TRY IT: The material below holds a span beginning at the line with "800x450 pixels." and ending at the line with "Select redovni studenti value 10 for Napredni". Quote that span exactly, both ends included, and only that span.

#### DATA SHOWN ####

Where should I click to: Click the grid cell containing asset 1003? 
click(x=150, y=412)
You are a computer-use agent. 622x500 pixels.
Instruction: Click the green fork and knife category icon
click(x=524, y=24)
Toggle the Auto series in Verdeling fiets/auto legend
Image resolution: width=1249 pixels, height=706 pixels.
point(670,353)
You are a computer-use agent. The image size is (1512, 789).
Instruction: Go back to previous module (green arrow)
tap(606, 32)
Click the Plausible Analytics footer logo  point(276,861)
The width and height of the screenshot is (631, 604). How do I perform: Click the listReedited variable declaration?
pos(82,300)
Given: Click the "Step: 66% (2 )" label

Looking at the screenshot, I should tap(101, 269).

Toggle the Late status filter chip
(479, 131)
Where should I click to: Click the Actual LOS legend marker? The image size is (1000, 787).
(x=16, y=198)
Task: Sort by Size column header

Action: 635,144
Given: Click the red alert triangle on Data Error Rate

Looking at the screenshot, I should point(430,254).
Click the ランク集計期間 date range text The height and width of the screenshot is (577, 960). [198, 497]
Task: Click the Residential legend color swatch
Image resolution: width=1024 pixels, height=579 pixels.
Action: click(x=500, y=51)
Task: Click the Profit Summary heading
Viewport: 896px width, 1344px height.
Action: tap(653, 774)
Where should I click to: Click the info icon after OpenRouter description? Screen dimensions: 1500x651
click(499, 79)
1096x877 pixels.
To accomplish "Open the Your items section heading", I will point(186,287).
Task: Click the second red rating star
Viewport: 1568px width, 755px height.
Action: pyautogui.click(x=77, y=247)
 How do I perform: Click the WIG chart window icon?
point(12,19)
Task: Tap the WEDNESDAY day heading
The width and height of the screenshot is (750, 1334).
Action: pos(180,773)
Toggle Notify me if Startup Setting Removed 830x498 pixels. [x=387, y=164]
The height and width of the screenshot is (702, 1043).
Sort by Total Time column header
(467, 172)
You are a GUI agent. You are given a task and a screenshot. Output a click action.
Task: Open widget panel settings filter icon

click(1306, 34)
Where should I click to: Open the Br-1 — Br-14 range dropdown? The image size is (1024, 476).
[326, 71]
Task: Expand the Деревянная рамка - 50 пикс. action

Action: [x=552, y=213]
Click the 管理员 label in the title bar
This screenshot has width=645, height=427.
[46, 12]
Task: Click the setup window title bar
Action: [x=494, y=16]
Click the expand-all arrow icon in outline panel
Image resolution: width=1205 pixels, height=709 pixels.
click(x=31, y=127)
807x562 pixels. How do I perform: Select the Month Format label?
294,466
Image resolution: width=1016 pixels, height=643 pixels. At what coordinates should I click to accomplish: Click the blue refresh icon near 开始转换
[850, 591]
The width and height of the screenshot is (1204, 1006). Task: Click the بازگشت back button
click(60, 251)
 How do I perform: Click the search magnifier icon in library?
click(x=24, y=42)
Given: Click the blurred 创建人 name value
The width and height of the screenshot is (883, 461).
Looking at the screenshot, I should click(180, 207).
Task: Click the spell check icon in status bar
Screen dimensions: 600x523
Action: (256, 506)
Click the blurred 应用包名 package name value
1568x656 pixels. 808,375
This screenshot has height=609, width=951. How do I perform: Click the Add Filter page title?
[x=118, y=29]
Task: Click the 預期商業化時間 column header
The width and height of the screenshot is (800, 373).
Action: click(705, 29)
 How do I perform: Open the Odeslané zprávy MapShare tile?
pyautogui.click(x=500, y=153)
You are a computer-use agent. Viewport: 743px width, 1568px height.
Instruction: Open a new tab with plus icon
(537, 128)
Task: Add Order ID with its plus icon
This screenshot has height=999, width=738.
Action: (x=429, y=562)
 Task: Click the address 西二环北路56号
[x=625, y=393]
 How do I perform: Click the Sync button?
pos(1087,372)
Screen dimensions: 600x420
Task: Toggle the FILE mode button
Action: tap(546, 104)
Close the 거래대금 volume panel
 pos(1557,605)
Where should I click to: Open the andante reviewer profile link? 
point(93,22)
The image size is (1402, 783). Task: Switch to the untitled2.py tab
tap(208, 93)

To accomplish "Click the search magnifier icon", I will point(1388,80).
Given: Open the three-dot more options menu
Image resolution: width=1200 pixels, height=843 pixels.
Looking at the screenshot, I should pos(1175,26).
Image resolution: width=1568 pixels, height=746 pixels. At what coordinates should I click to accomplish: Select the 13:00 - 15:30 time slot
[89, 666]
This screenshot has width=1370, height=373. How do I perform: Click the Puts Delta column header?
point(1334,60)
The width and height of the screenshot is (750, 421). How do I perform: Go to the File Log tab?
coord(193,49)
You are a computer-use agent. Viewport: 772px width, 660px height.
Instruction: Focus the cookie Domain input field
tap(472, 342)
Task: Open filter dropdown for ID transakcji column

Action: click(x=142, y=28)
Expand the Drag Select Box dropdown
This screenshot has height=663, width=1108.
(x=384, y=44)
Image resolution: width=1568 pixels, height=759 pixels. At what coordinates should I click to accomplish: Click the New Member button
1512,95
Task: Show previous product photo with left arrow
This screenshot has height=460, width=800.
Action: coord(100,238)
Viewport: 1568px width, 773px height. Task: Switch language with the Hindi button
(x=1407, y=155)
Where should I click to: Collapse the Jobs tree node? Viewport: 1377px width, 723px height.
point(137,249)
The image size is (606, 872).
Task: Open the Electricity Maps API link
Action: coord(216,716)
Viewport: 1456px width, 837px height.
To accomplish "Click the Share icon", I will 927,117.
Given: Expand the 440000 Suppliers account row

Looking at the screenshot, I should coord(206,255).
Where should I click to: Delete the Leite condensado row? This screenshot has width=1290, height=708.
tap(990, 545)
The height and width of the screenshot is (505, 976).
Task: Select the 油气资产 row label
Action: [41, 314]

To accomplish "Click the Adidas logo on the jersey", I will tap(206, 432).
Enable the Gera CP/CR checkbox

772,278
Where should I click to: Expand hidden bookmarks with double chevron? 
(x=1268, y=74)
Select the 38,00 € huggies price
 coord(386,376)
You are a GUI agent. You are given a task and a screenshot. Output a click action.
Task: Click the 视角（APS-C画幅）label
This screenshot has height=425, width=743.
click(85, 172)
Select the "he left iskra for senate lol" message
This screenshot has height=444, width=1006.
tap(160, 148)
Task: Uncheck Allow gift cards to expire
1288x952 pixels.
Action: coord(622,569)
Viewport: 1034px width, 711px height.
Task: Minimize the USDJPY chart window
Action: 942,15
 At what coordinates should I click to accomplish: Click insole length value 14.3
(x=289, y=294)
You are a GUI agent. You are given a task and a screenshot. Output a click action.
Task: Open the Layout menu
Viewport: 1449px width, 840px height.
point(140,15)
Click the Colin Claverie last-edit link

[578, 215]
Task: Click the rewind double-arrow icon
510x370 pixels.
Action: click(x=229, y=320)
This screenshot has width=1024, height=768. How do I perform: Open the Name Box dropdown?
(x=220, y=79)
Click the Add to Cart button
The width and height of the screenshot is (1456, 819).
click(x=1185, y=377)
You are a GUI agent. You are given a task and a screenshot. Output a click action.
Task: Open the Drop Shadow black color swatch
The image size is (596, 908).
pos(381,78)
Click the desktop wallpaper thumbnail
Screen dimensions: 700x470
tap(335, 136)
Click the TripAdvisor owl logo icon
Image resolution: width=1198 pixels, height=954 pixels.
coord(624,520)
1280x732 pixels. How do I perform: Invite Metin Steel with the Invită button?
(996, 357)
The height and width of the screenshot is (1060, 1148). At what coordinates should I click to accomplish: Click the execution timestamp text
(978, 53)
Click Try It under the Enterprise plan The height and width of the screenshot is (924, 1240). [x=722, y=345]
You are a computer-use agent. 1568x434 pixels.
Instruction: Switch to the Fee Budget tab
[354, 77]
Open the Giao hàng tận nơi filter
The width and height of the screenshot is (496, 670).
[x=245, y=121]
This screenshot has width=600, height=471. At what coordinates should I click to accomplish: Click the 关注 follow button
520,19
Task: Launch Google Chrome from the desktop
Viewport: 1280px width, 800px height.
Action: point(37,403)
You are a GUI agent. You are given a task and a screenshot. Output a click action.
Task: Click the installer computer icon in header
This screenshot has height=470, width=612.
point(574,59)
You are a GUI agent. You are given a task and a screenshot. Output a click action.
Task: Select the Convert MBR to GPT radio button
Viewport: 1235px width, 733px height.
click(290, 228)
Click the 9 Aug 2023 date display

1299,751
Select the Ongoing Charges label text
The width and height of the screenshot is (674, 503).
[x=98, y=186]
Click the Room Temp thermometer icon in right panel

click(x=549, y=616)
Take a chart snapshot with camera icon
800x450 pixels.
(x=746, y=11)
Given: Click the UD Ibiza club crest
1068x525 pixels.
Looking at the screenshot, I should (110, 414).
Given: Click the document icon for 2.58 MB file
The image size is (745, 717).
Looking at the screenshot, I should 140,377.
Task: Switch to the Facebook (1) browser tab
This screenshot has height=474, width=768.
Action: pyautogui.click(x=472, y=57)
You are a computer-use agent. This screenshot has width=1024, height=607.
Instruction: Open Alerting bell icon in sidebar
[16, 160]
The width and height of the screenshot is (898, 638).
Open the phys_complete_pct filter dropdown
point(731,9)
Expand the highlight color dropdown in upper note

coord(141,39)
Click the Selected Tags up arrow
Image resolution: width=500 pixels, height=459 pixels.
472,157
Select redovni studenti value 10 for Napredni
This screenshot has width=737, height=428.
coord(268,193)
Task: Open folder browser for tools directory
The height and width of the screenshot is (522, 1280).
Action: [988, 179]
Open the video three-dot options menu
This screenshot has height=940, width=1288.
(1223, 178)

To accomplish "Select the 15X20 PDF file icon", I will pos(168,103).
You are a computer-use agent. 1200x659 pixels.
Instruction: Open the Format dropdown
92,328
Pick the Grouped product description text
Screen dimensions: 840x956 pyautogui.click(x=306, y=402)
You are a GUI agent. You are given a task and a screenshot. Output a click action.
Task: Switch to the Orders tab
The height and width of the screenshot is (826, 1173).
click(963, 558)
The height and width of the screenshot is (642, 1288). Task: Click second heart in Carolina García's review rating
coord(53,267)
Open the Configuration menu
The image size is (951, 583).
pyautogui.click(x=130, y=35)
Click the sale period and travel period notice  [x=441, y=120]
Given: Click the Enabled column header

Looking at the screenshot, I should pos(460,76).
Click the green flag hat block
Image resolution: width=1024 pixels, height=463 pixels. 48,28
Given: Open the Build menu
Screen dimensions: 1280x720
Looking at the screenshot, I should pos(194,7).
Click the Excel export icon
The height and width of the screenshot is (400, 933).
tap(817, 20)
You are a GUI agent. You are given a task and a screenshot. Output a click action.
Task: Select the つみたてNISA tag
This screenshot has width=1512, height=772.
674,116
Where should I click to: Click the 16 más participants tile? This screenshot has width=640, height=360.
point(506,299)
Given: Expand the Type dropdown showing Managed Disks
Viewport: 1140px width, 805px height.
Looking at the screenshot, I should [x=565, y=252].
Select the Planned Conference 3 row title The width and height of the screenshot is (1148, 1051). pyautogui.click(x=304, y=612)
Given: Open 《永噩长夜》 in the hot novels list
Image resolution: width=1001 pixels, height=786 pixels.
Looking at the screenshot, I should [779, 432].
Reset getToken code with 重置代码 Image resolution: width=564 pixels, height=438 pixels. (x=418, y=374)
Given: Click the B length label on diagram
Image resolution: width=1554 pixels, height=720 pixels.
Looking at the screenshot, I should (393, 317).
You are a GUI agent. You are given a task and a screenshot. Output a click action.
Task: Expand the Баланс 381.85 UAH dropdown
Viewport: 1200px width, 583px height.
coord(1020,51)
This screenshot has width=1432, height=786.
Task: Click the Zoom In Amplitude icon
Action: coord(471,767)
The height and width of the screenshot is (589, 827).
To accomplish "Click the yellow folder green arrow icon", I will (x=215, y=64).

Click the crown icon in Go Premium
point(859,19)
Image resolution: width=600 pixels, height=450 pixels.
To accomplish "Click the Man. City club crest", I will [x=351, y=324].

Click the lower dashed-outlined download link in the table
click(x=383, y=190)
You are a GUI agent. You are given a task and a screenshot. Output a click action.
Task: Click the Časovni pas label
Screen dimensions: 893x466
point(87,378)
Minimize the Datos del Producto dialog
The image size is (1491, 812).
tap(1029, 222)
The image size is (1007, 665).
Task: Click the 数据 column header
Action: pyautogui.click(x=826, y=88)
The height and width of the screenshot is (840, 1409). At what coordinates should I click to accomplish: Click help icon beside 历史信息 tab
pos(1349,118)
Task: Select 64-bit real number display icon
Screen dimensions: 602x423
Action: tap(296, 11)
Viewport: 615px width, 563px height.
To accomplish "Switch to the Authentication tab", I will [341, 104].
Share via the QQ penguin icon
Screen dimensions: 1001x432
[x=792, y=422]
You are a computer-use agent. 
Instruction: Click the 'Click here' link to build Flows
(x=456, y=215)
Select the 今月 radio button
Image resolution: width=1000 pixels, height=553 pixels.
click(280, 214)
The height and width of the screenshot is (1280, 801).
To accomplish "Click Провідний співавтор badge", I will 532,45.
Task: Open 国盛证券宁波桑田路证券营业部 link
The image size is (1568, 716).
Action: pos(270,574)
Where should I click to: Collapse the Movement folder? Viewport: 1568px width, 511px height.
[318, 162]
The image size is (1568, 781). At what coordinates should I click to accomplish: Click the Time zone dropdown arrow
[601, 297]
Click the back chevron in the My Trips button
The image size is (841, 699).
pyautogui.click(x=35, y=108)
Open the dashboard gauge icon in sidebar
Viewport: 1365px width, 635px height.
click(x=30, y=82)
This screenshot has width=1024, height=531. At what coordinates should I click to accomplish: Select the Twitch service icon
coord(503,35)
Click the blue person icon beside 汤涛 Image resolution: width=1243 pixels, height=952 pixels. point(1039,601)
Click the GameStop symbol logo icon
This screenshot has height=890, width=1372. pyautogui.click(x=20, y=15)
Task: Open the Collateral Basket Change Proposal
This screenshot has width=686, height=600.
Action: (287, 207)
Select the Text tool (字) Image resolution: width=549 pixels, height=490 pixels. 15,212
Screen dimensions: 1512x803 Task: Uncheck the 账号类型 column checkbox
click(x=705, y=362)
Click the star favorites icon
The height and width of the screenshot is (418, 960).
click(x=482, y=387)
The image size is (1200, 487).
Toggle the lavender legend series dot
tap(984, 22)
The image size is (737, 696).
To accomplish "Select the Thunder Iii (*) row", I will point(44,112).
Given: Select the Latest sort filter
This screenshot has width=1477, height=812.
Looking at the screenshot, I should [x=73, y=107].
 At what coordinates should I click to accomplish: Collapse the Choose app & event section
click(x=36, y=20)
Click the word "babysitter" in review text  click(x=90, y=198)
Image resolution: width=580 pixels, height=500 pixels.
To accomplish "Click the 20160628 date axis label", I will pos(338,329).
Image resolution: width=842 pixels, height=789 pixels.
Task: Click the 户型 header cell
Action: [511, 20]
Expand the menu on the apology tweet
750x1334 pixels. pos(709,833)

####

WRITTEN RESPONSE:
800x450 pixels.
(x=746, y=11)
Given: Click the UD Ibiza club crest
1068x525 pixels.
Looking at the screenshot, I should (110, 414).
Given: Click the document icon for 2.58 MB file
The image size is (745, 717).
Looking at the screenshot, I should 140,377.
Task: Switch to the Facebook (1) browser tab
This screenshot has height=474, width=768.
Action: pyautogui.click(x=472, y=57)
You are a computer-use agent. This screenshot has width=1024, height=607.
Instruction: Open Alerting bell icon in sidebar
[16, 160]
The width and height of the screenshot is (898, 638).
Open the phys_complete_pct filter dropdown
point(731,9)
Expand the highlight color dropdown in upper note

coord(141,39)
Click the Selected Tags up arrow
Image resolution: width=500 pixels, height=459 pixels.
472,157
Select redovni studenti value 10 for Napredni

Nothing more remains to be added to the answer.